§ Aim
Output verbatim the passage of the Jose Calderon trade thread that opens with the words containing "## Junkyard Dog13" and closes with "it won't happen.".

# Good Bye Jose, thanks for everything



## changv10 (Apr 25, 2005)

Many things may come to mind when you speak of Jose Calderon (not that good of a defender), but things that stand out were his 

1. DESIRE TO PLAY HARD FOR THIS TEAM
2. HIS HUMBLENESS IN TAKING A LESSER ROLE
3. HIS OFFENSIVE SKILLSET (PASSING/SHOOTING)

So for all that, thanks Jose. You will be missed and people will cheer for you when you come back to play against the Raptors. Kind of like when JYD was traded and came back. A fan favorite, that didn't play to his contract, but played with tons of passion. 

Good luck in Charlotte and hope you keep that wonderful character of yours. You will be missed.


----------



## Dee-Zy (Jan 12, 2006)

??? Link?

Charlotte?


----------



## c_dog (Sep 15, 2002)

i really think he would have done great next season with the athletes we got. hate to see him go. he's a player i think we should have kept. jack and barbosa are huge downgrades.


----------



## Knick Killer (Jul 16, 2006)

http://nba.fanhouse.com/2010/07/12/raptors-jose-calderon-bobcats/



> It didn't take long for Toronto GM Bryan Colangelo to reverse that trend, though. Turkoglu, as reported Sunday, is off to Phoenix for Leandro Barbosa, while Calderon and roleplaying big man Reggie Evans will be moved to Charlotte for forward Boris Diaw and center Tyson Chandler. The contracts of Barbosa and Diaw expire in 2012. Chandler and Evans have contracts which expire next summer.
> 
> In the moves, Colangelo managed to knock out almost $33 million in total future commitments. And with Diaw able to fill Turkoglu's small forward position, Chandler likely to team with Andrea Bargnani up front and Jack ready to take over for Calderon, it's hard to argue Toronto got much worse with this new set of trades.


----------



## seifer0406 (Jun 8, 2003)

Calderon is a good fit for teams that have good interior defenders. On a team like ours we just can't afford guys driving past him every possession.


----------



## billfindlay10 (Jan 24, 2003)

Good luck Jose, all the best!


----------



## lucky777s (Nov 13, 2003)

Jose needs a change of scenery. He became the scapegoat and whipping boy for the casual fan. His deficiencies were magnified by much of the fanbase. I think he may shine in a Larry Brown system that asks PG to play the right way.

Perimeter players on the Spurs have been blown by all the time, but they have Duncan and also had guys like Nazr, Rasho, David Robinson also there to close up any lanes and encourage players to stay out of the lane.

The MIL system directs penetrating guards at Bogut in a similar way. No PG can keep another PG out of the lane one on one. That is a fact.


----------



## Junkyard Dog13 (Aug 9, 2003)

http://www.thestar.com/sports/basketball/nba/raptors/article/835197--charlotte-deal-called-off-jose-still-a-raptor-for-now

we may have to go back to the drawing board to trade Jose


----------



## speedythief (Jul 16, 2003)

^ Yeah MJ stuck his hand out after the deal had been agreed to in principle and now it looks like it won't happen.


----------



## TDotBaller (Apr 17, 2010)

Never plan the celebration until the game has been won.

§ Rows
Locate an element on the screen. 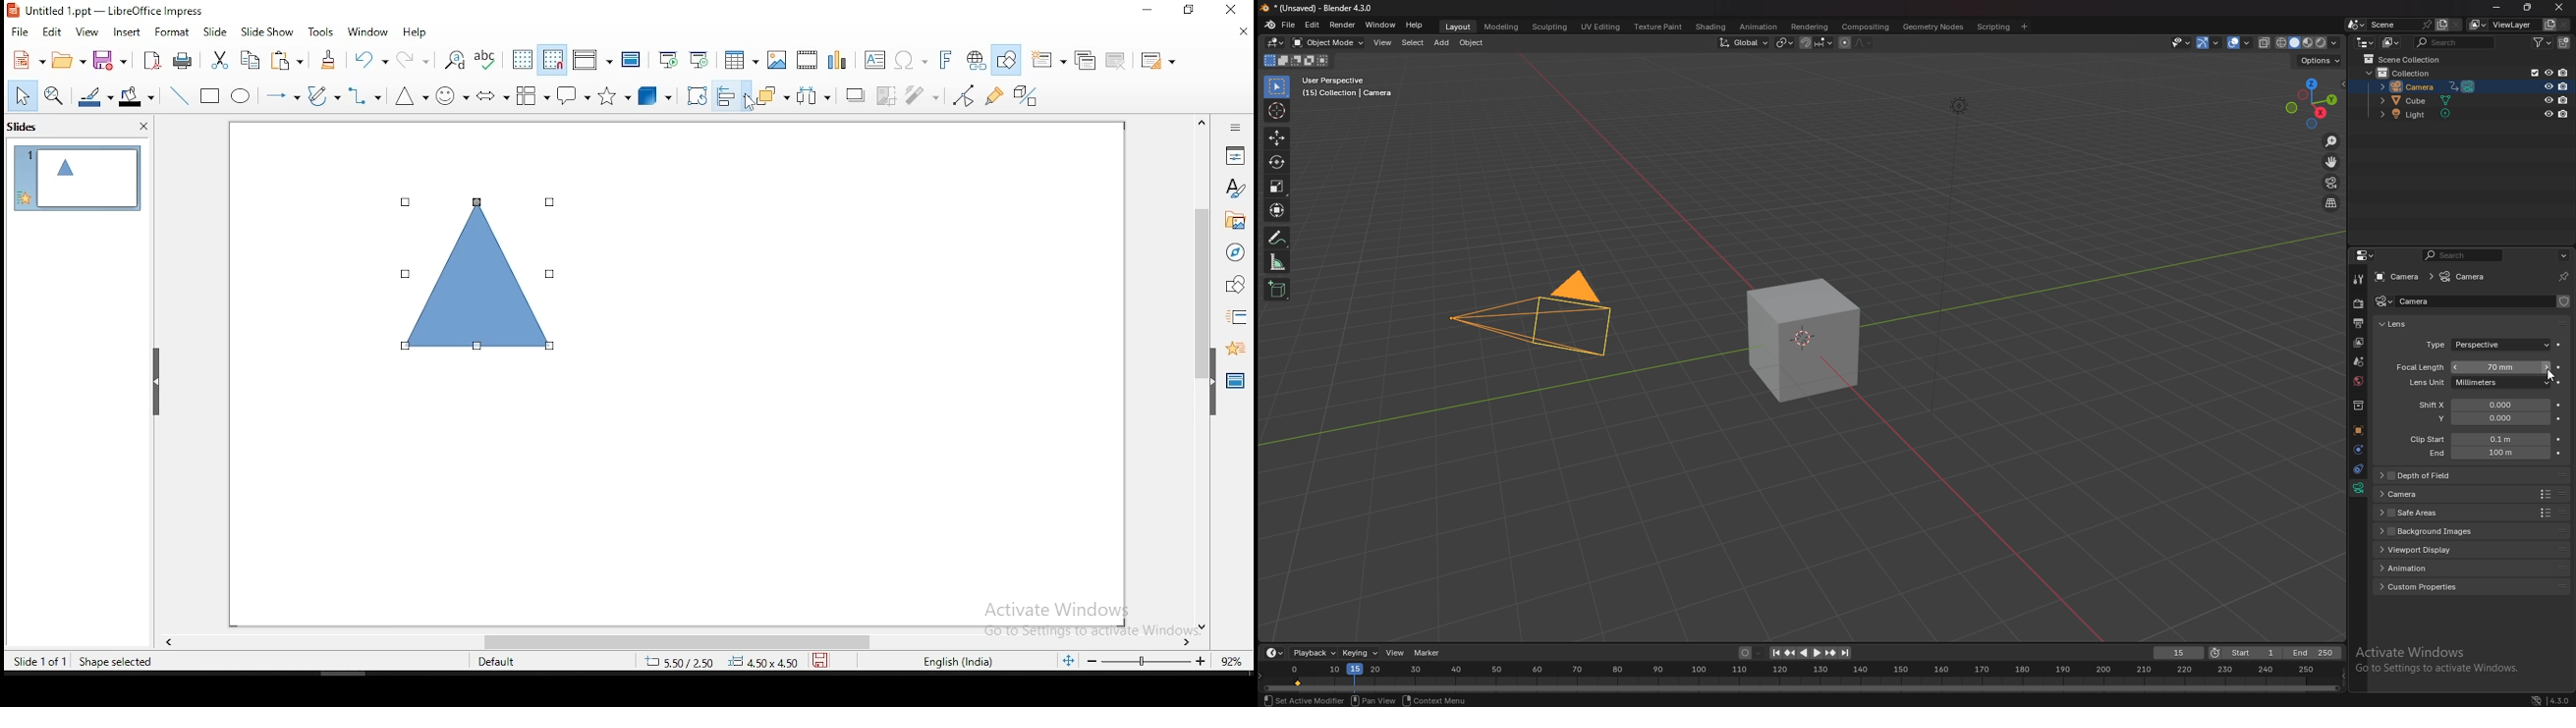 The height and width of the screenshot is (728, 2576). render is located at coordinates (1342, 24).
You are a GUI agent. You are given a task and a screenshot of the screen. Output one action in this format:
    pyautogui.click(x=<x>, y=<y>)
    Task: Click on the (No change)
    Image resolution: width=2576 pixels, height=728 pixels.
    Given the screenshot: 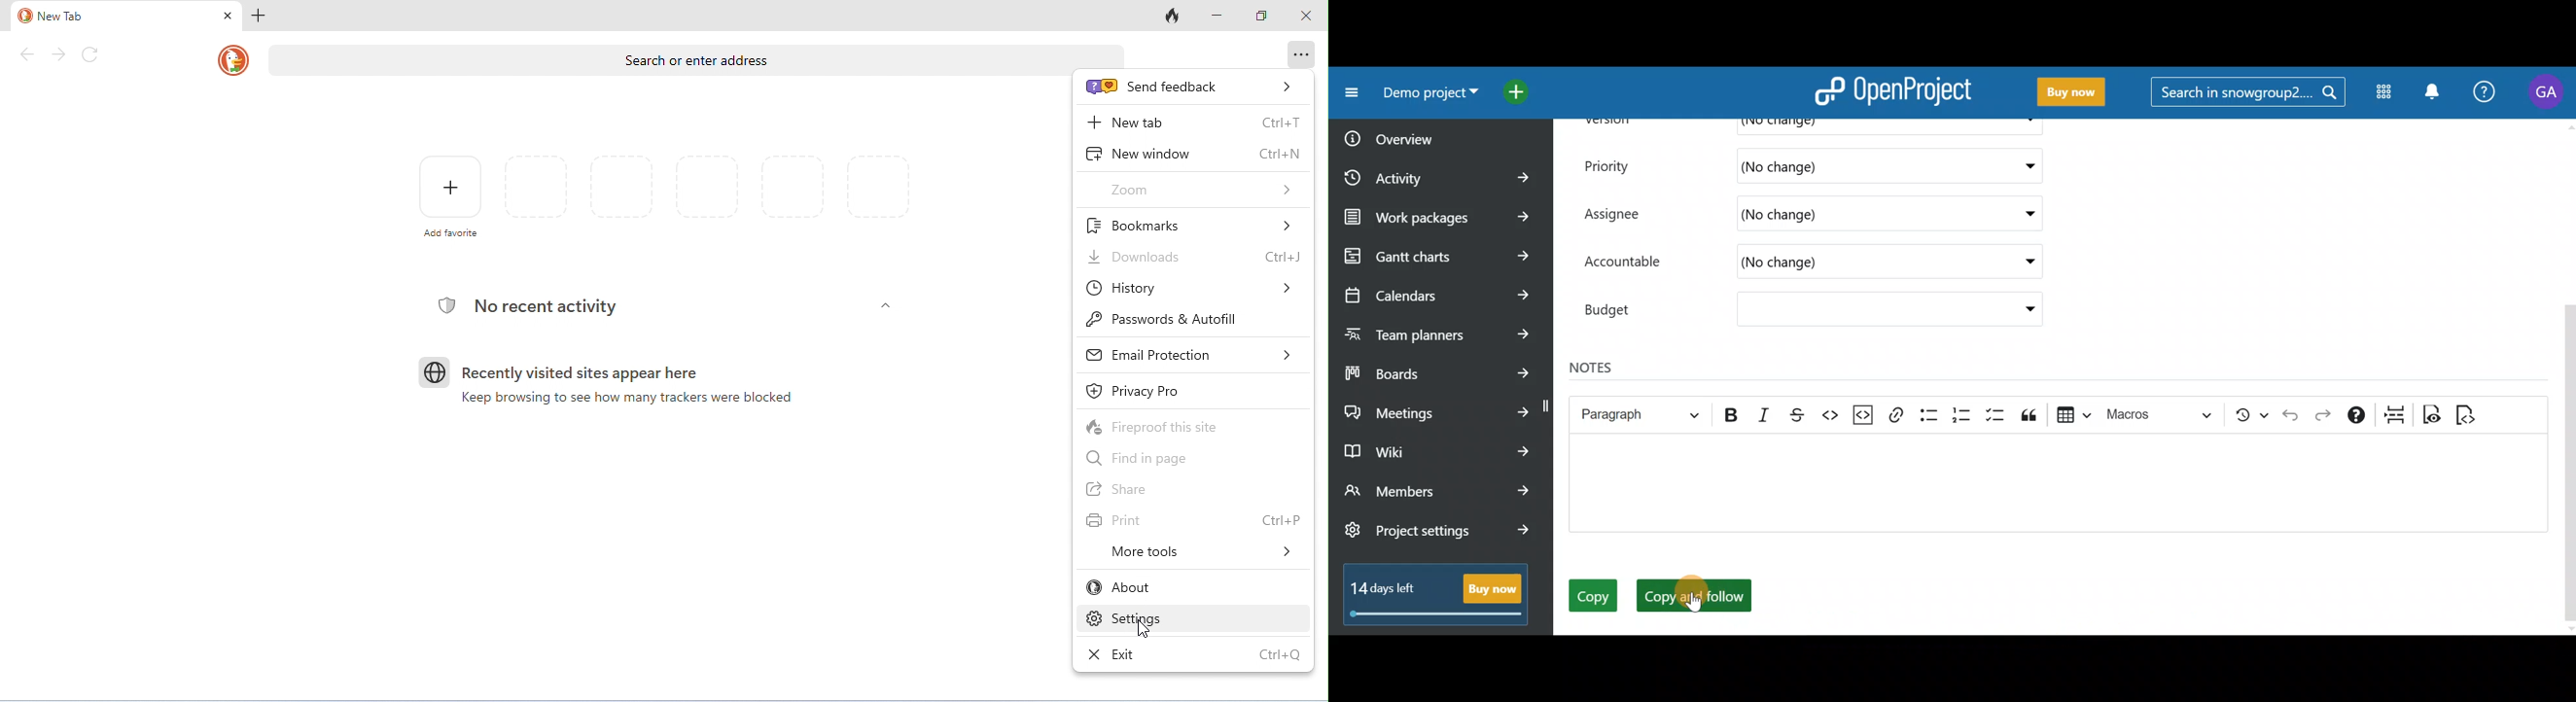 What is the action you would take?
    pyautogui.click(x=1859, y=216)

§ Response below
## Junkyard Dog13 (Aug 9, 2003)

http://www.thestar.com/sports/basketball/nba/raptors/article/835197--charlotte-deal-called-off-jose-still-a-raptor-for-now

we may have to go back to the drawing board to trade Jose


----------



## speedythief (Jul 16, 2003)

^ Yeah MJ stuck his hand out after the deal had been agreed to in principle and now it looks like it won't happen.